Tocqueville: France Learned Democracy from America Actually
In 1831, a young Frenchman boarded a ship bound for the United States. And no — it wasn’t a romantic adventure.
France was once again shaken by revolution, the political situation was unstable, and as the son of a noble family, the young man could no longer expect a secure future. Leaving the country seemed safer than staying.
So he boarded a ship under the official mission of “studying the American prison system,” but in reality, it was closer to a semi-forced exile.
Once in America, Tocqueville discovered something astonishing: the township. Local residents gathered directly to vote, decide how their taxes would be used, and even elect their own police. It was, in his words, a school of citizenship.
Tocqueville sensed a fundamentally bottom-up structure that stood in stark contrast to France’s top-down approach.
France did have local administrative units as well — the communes. But all real authority belonged to the central government. Personnel decisions, economic matters, and all important powers were concentrated in Paris. Rural residents were essentially taxpayers, not citizens. They were governed, not governing.
In fact, America may have been more fortunate precisely because it was a “latecomer.” Consider one example.
In 1863, Britain opened the world’s first subway in London. But today, Londoners are far from satisfied with it. Much of the original system from the 1860s is still in use. Narrow tunnels, non-standard tracks, overcrowded trains — all the “entry costs” of being first remain intact. And fixing or replacing them is extremely difficult.
Korea, by contrast, opened its first subway line in 1974 — a full century later. But that delay meant Korea didn’t have to pay those early “entry costs.” With more advanced engineering, Korea could design a modern system from the beginning: wider tunnels, screen doors, automated trains, Wi-Fi. It started the latest — and ended up with one of the best subway systems in the world.
America was similar. It did not inherit Europe’s rigid aristocratic structures — the ones too entrenched to reform. Europe had gone through feudalism, absolute monarchy, revolutions, and restorations, all soaked in blood. But America never had an absolute monarchy to overthrow. It simply installed the “latest version” of governance.
Still, Tocqueville did not praise American democracy unconditionally. He issued a warning — one that feels almost prophetic today.
When equality becomes excessive, people begin to look more and more alike. Distinct language, distinct thought, and distinct ways of life start to disappear.
French is infamous for its difficulty even today. In aristocratic France, different social classes had their own registers, their own styles, their own intellectual traditions. Diversity in class produced diversity in expression.
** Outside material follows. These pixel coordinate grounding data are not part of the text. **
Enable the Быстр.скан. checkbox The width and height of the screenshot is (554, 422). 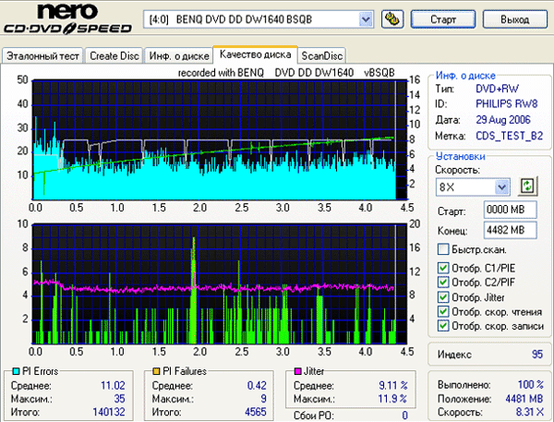[x=443, y=249]
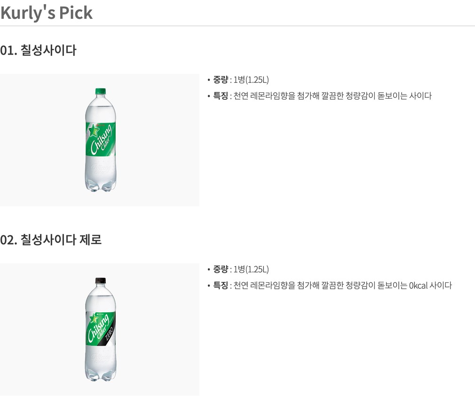Select the 01. 칠성사이다 title
The height and width of the screenshot is (405, 475).
pyautogui.click(x=38, y=50)
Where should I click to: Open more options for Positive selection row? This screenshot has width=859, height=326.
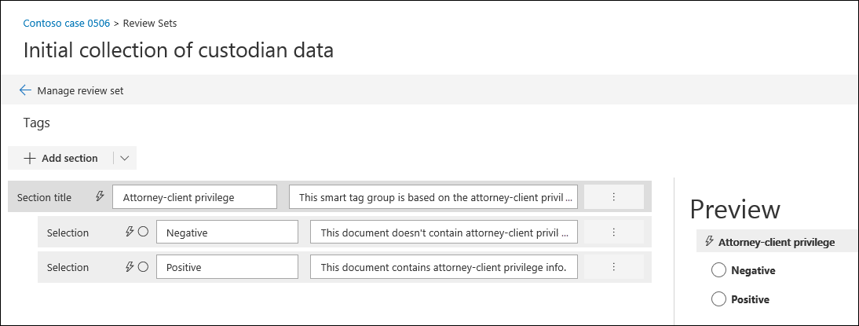pos(614,267)

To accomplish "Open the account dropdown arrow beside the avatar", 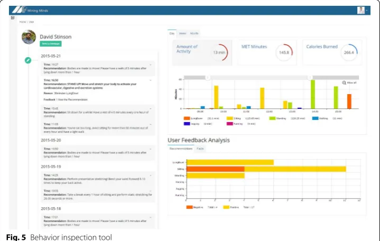I will coord(367,11).
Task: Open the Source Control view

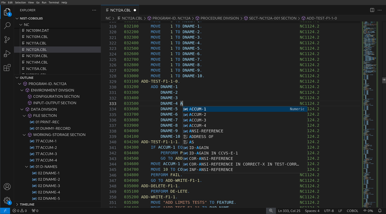Action: point(7,40)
America did not have that. If everyone begins to speak and think like a standardized middle class, Tocqueville argued, the result is not necessarily good — especially if those thoughts focus only on short-term personal gain.
Tocqueville’s democracy ultimately assumes the existence of “great citizens.” Citizens who take responsibility, cooperate, and participate in politics on their own initiative. Citizens who defend the public good even when it does not benefit them personally. But in reality, how many such people exist? I believe there isn’t even one.
Logic has a concept called the principle of explosion. With a single contradictory premise, any conclusion can be derived within that system. If I were Superman, running 100 meters in a second wouldn’t be strange at all. Similarly, if citizens were virtuous and great, democracy would obviously work. There’s nothing wrong with the statement itself. The problem is that such citizens do not actually exist.
Still, if we assume — against all evidence — that they exist, then everything becomes possible. Belief in that possibility becomes a kind of hope.
Tocqueville also captured something else: the difference between equality and freedom. Why did France become so obsessed with equality? Because France, at the time, was defined by absolute poverty.
The nobles lived in luxury, while the common people starved. In such a society, understanding the world through “equality” was emotionally and intellectually easier. Even if everyone was starving, at least they were starving equally.
Balancing the inequality between nobles and commoners became the simplest frame for explaining reality.
America was different. It had land, opportunity, and victory. It faced no powerful neighbors. Absolute poverty was far less severe.
Americans had the luxury of asking, “How can we live more freely?”
So France read the world through equality, while America read it through freedom. This leaves us with a question.
Freedom and equality — Were these values given to us by the structure of the world we were born into? Or are they universal principles we should have cherished from the beginning?













You made me feel as if I can see Tocqueville in person and not just his theory.
I love how you take political theory and turn it into something alive and deeply human.
This mix of clarity and warmth is your signature.
Really enjoyed this one.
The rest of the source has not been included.